И мне пришлось мысленно распускать полотно, создавая черную дыру, которая все ширилась и ширилась. Я шагнула вперед, поддавшись зову гобелена, позволяя ему петь мне, рассказывать о своих секретах, обвиваться вокруг моих лодыжек. Позволяя наполнять меня до краев и вести к самой себе. Я вытянула руки, глубоко вдыхая и медленно выдыхая, и отринула все звуки, гремевшие на заднем плане, – звон разбитых зеркал, хлопанье дверей. Пальцы мои скользили по гобелену, над нитями, принадлежавшими не мне, и вдруг… я почувствовала ее. Будто укол в сердце, как от легкого испуга. Будто слово, застрявшее в горле.

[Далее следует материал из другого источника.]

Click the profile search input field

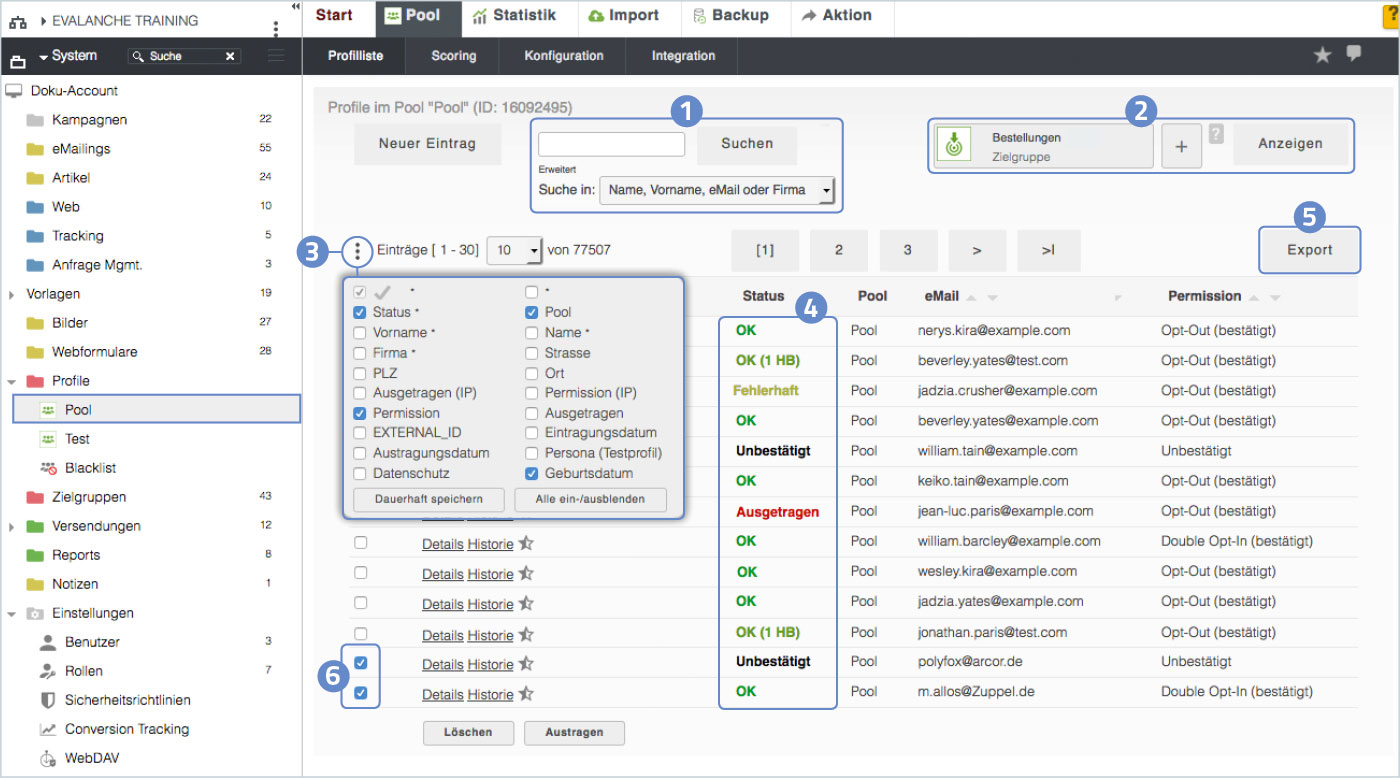click(x=611, y=144)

Я подалась вперед, впиваясь в гобелен жадным взглядом. Кожа покрылась испариной, дыхание увлажнилось. Моя нить оказалась цвета индиго – гладкая и блестящая, словно маслом смазанная. Но она зацепилась за что-то, переплелась с другой нитью, раскаленной добела и переливчатой.
«Нритти».
Я собралась с силами, зная, что произойдет, когда я коснусь гобелена. Я вспомнила, как переворачивалось нутро, когда много дней назад меня затянуло в судьбу Викрама. Вспомнила, как гобелен изучил меня и счел недостойной. Вспомнила чужое прошлое, мерцающее точно бьющееся сердце в моих руках. Тогда было очень тяжело, а ведь это всего одна душа. Теперь же мне предстояло погрузиться сразу в две жизни.
Нити обожгли ладонь. Взор заволокло пеленой боли, и я покачнулась, ноги заскользили по пыльному мрамору, и тело увязло в пламени адского гобелена. Я крепче стиснула обе нити, и руку словно насквозь прожгло. Я закричала, но сама себя не услышала. Комната упивалась моими воплями.

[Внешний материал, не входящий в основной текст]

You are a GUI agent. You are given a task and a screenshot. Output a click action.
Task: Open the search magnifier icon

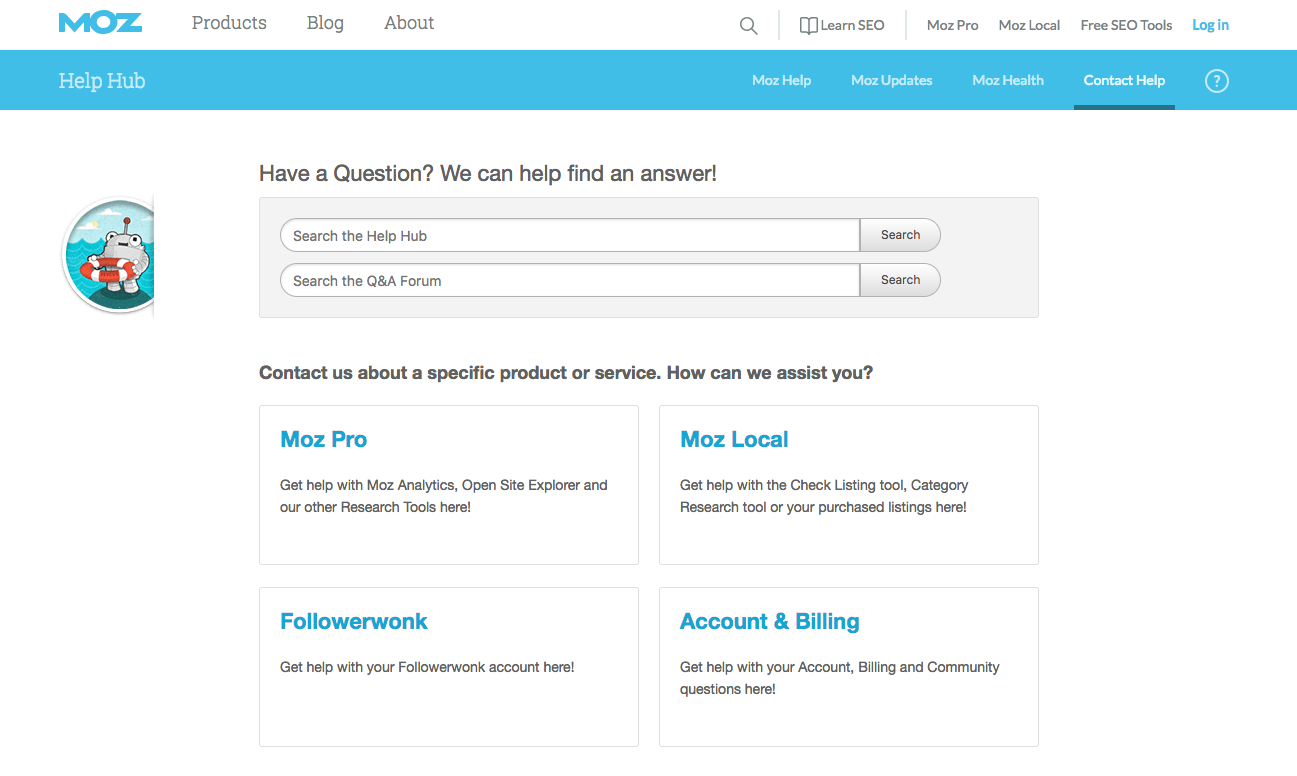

Кожа на ладонях шелушилась и облезла. Меня вскрывали и вынимали из тела каждую косточку, чтобы освободить место для воспоминаний… воспоминаний, толстых как стволы, тонких как молнии, мшистых и клыкастых, твердых и скользких. Воспоминаний, принадлежавших мне и Нритти. Воспоминаний, которые жаждали вернуться. Жаждали так, что поглотили меня с головой.
Нити позвали, и я ответила…
Было слишком поздно поворачивать вспять.
28. Потерянные имена
Я вспомнила свои потерянные имена. Развернула их, разглаживая потертые складки, и вдохнула аромат звездных вечеров и дождливых сумерек. Нритти солгала. Я не была якшини, живущей на опушке леса. Я была чем-то гораздо большим. Я прижала потерянные имена к груди…

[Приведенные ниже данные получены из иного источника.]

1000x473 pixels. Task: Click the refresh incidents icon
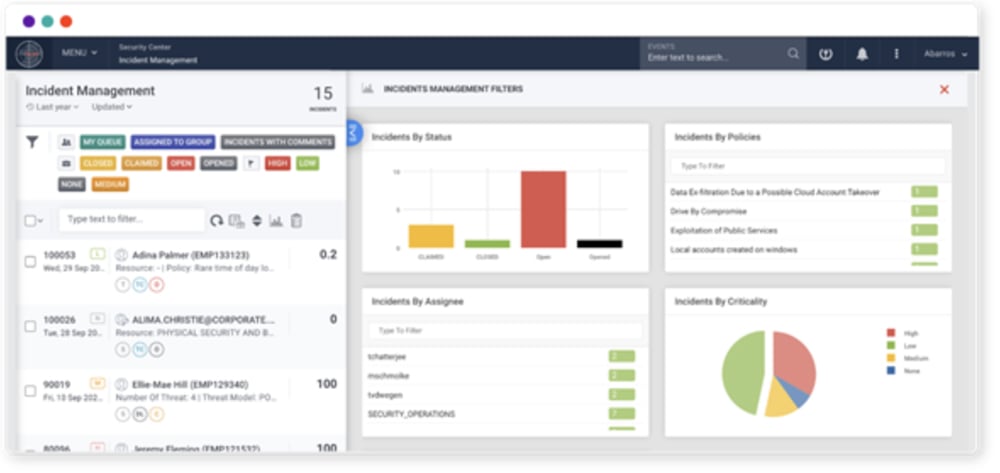[216, 221]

Ямуна. Имя обрушилось на мои лодыжки – солоноватое, мощное – рекою, полной черепах, сверкающей звонкой водою. Силой, способной захлестнуть.
Ямини. Имя коснулось ледяной рукой моего сердца, теплого как свежевыплавленные звезды, брошенные в морозную тьму зимней ночи.
Имена придали мне сил. Наделили собственной историей. Раскрыли еще один секрет обо мне, и я собиралась узнать их все. Я распахнула глаза и тут же прищурилась от яркого сияния двух образов, сливавшихся в одну картину.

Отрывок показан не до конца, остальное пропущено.